* [INPUT DATA]
------------------------

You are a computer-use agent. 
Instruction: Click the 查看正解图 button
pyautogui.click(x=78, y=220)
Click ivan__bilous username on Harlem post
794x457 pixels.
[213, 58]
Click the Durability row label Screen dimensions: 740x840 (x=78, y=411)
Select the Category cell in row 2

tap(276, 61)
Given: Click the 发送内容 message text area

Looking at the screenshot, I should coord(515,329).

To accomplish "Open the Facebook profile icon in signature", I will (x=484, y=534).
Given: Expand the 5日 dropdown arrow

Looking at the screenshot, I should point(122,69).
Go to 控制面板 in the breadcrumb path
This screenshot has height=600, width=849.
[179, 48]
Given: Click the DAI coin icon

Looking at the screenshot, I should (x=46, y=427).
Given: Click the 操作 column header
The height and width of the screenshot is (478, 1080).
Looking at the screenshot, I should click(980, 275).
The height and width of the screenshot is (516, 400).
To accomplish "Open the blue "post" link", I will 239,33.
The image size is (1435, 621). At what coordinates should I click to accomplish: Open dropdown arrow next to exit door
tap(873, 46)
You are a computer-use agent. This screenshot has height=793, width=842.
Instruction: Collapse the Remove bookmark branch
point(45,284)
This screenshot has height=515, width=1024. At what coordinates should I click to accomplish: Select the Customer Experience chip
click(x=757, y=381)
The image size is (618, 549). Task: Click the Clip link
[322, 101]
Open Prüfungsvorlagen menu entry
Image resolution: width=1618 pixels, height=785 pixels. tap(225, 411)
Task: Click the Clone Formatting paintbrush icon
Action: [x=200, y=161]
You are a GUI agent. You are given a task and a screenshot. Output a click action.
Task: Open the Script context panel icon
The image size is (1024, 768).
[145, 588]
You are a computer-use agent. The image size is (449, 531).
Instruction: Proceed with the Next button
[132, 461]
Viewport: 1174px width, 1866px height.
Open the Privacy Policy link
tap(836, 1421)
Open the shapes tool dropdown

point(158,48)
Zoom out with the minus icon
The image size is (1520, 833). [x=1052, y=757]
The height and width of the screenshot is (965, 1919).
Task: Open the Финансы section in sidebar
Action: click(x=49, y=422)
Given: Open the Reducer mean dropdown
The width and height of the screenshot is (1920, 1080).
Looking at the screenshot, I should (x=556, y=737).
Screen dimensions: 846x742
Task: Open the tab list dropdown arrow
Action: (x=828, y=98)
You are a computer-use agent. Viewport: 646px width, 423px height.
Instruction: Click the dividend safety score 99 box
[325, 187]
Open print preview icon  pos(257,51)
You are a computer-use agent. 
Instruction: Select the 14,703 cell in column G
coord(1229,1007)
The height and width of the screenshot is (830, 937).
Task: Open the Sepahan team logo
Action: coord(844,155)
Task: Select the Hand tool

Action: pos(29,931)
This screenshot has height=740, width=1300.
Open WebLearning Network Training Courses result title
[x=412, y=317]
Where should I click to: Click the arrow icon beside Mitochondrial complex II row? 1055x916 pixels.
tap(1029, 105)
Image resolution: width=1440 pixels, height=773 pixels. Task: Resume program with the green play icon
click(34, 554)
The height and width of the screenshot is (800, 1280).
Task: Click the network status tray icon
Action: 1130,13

------------------------

* [EXERCISE DETAILS] Extract the lines from the line with "You are a computer-use agent. This" up to and including the line with "tap(1029, 105)", reproducing them exactly.

* [RESULT]
You are a computer-use agent. This screenshot has height=793, width=842.
Instruction: Collapse the Remove bookmark branch
point(45,284)
This screenshot has height=515, width=1024. At what coordinates should I click to accomplish: Select the Customer Experience chip
click(x=757, y=381)
The image size is (618, 549). Task: Click the Clip link
[322, 101]
Open Prüfungsvorlagen menu entry
Image resolution: width=1618 pixels, height=785 pixels. tap(225, 411)
Task: Click the Clone Formatting paintbrush icon
Action: [x=200, y=161]
You are a GUI agent. You are given a task and a screenshot. Output a click action.
Task: Open the Script context panel icon
The image size is (1024, 768).
[145, 588]
You are a computer-use agent. The image size is (449, 531).
Instruction: Proceed with the Next button
[132, 461]
Viewport: 1174px width, 1866px height.
Open the Privacy Policy link
tap(836, 1421)
Open the shapes tool dropdown

point(158,48)
Zoom out with the minus icon
The image size is (1520, 833). [x=1052, y=757]
The height and width of the screenshot is (965, 1919).
Task: Open the Финансы section in sidebar
Action: click(x=49, y=422)
Given: Open the Reducer mean dropdown
The width and height of the screenshot is (1920, 1080).
Looking at the screenshot, I should (x=556, y=737).
Screen dimensions: 846x742
Task: Open the tab list dropdown arrow
Action: (x=828, y=98)
You are a computer-use agent. Viewport: 646px width, 423px height.
Instruction: Click the dividend safety score 99 box
[325, 187]
Open print preview icon  pos(257,51)
You are a computer-use agent. 
Instruction: Select the 14,703 cell in column G
coord(1229,1007)
The height and width of the screenshot is (830, 937).
Task: Open the Sepahan team logo
Action: coord(844,155)
Task: Select the Hand tool

Action: pos(29,931)
This screenshot has height=740, width=1300.
Open WebLearning Network Training Courses result title
[x=412, y=317]
Where should I click to: Click the arrow icon beside Mitochondrial complex II row? 1055x916 pixels.
tap(1029, 105)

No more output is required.